**Your instructions:**
Can you write out, character for character, the records from the line containing "Next (107, 83)" through the line containing "2017-02-28 03:42:02 (44, 1274)", including both of those lines?

**Information shown:**
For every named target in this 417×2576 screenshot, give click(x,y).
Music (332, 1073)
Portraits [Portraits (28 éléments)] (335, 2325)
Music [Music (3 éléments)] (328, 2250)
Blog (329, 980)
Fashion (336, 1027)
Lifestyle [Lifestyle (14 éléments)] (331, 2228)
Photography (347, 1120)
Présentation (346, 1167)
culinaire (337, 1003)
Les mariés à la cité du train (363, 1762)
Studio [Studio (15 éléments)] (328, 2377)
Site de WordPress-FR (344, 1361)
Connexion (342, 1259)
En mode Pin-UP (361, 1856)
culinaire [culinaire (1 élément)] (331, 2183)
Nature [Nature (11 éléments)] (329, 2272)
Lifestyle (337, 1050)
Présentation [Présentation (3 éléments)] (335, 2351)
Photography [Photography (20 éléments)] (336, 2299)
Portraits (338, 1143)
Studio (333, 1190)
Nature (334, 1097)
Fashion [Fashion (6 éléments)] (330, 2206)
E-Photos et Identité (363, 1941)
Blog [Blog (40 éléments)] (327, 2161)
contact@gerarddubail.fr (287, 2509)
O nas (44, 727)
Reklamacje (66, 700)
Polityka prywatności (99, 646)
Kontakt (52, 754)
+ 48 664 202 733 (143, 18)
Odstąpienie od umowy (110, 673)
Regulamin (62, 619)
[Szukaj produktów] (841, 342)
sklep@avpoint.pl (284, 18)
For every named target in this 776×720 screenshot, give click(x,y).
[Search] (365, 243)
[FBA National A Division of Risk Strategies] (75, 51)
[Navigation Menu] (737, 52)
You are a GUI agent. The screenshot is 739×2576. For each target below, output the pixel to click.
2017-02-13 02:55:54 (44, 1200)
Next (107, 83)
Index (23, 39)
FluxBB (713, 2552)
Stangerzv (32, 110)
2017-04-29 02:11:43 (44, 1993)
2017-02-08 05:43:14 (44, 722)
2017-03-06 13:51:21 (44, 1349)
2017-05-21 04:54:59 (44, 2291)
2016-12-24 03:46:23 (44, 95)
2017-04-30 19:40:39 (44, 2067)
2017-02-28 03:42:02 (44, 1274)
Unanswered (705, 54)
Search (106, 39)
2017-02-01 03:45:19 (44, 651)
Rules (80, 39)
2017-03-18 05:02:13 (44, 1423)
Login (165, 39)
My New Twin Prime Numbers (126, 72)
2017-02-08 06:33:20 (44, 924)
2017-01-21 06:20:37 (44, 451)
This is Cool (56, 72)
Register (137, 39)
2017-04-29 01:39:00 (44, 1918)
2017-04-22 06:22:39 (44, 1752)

**Full response:**
Next (107, 83)
Index (23, 39)
FluxBB (713, 2552)
Stangerzv (32, 110)
2017-04-29 02:11:43 (44, 1993)
2017-02-08 05:43:14 (44, 722)
2017-03-06 13:51:21 (44, 1349)
2017-05-21 04:54:59 (44, 2291)
2016-12-24 03:46:23 (44, 95)
2017-04-30 19:40:39 (44, 2067)
2017-02-28 03:42:02 (44, 1274)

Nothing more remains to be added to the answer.